Percival Chater Manuk (22 July 1873 – 6 August 1946) was an Indian judge and collector of art. He was posted in Patna as a high court judge and collected a large number of art objects and was among the first to write about the "Patna School of Painting". His collections are now deposited in museums in England, including the British Museum, the Fitzwilliam and the Victoria and Albert Museum.
== Life and work ==
Percival Paul Astwachatoon Manuk was born in Calcutta, of Armenian heritage. A grand uncle of his was Sir Catchick Paul Chater. He studied law in England and returned to India where he became a bar-at-law, barrister and later judge (1918-19) at the Patna High Court. While in Patna he collected art objects extensively and interacted with the artist Ishwari Prasad. He had a home in Bankipore which became a museum that was open to the public. He was married to Nellie and the birth of a son Geoffrey Chater (b. 5 January 1894) is on record. The Patna Museum was started with patronage from Edward Gait and Manuk who was then a bar-at-law. William George Archer visited Manuk in the 1940s and became aware of the Company School of Art from Manuk. In 1943 he wrote about the Patna School of Art. He may have been among the first to use the term. Mildred Archer dedicated a book on Patna Painting to "P. C. Manuk and Miss Coles". He later lived in Dehra Dun and left India around 1945 although his probate notes his address as Bankipore, Patna. In his will he left a part of his collections to Miss Gertrude Coles. It is suggested that his wife had mental health issues and Coles had been involved in her care.
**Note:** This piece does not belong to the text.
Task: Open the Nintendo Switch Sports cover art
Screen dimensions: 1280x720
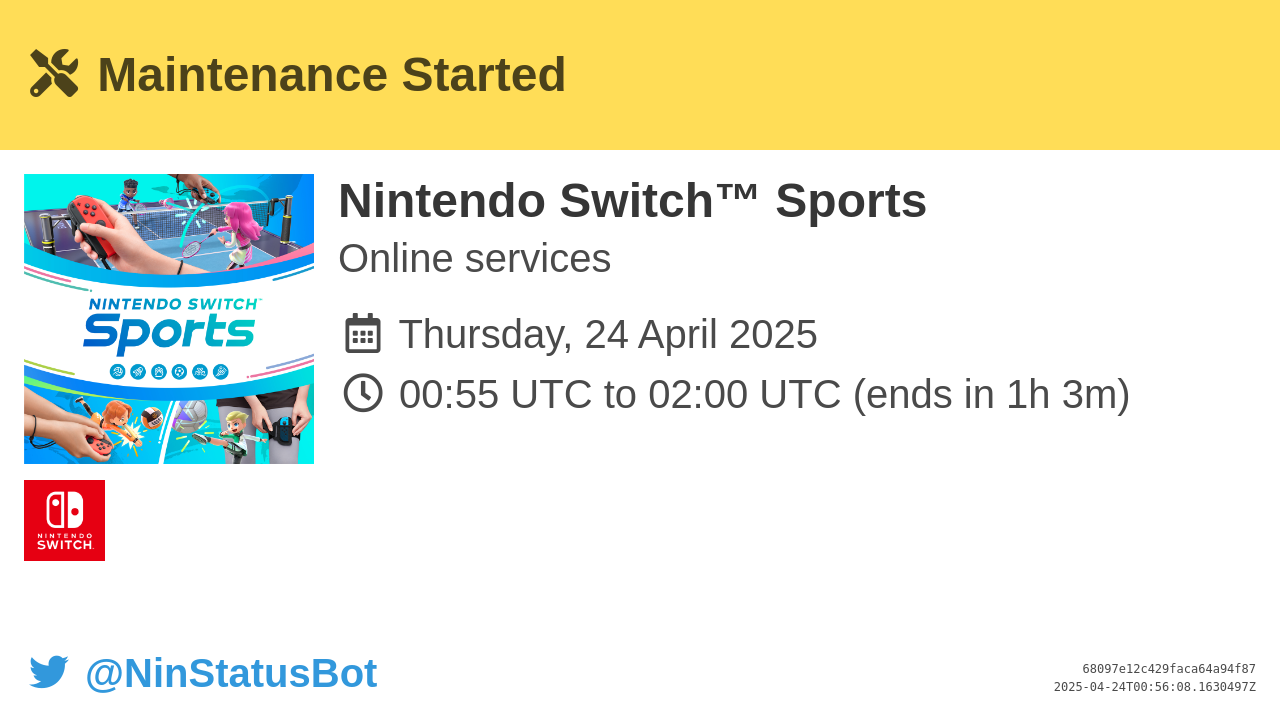Action: (x=169, y=319)
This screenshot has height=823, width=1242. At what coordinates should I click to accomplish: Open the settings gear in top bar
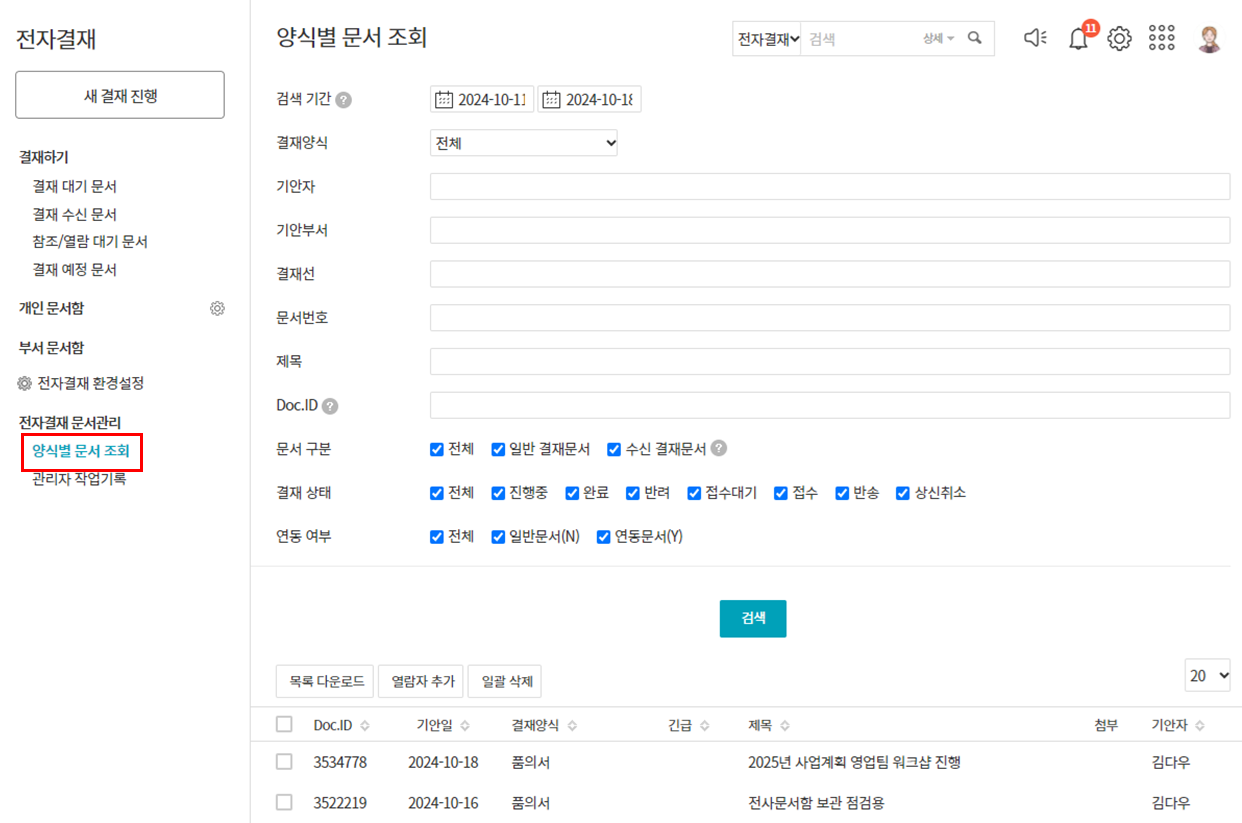tap(1119, 39)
The Will states that he left some material for Coles "in consideration of her retaining for my exclusive use at all times a suite of rooms in her London house" and "as the condition of my wife's mental health precluded me from leaving her any portion of personal property or effects, I have already long ago made an absolute gift to the late Gertrude Mary Coles of the whole of my collection of objects d'art." He also mentioned several other beneficiaries who were involved in his care including Gerald Austin Bernhard, Sailendra Nath Datta, Gregory Charles Samuel Manuk, Herbert Clifford Coles, and Philip Godfrey Swaab. A part of the collection was sold in 1948-49 for £5,326.

Among the collections bequeathed by Manuk and Coles is a series of forty erotic Indian miniatures which document Moghul rulers and their intimate relationships with Rajputs. It is thought to be inspired by the Kamasutra and shows male lovers associated with Mughals and Rajputs all depicted nude and the nastal‘iq Persian writing for each begins with "The Private Pleasure of" and indicates the names of the people involved. It has been considered as an important document of the socio-political relationships between Mughals and Rajputs in the late 17th century.